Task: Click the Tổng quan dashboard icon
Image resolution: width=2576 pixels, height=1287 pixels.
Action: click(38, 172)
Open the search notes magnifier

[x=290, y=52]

^^^^

## Work to do
Output the material above line for line, with no changes.

## Result for this task
Task: Click the Tổng quan dashboard icon
Image resolution: width=2576 pixels, height=1287 pixels.
Action: click(38, 172)
Open the search notes magnifier

[x=290, y=52]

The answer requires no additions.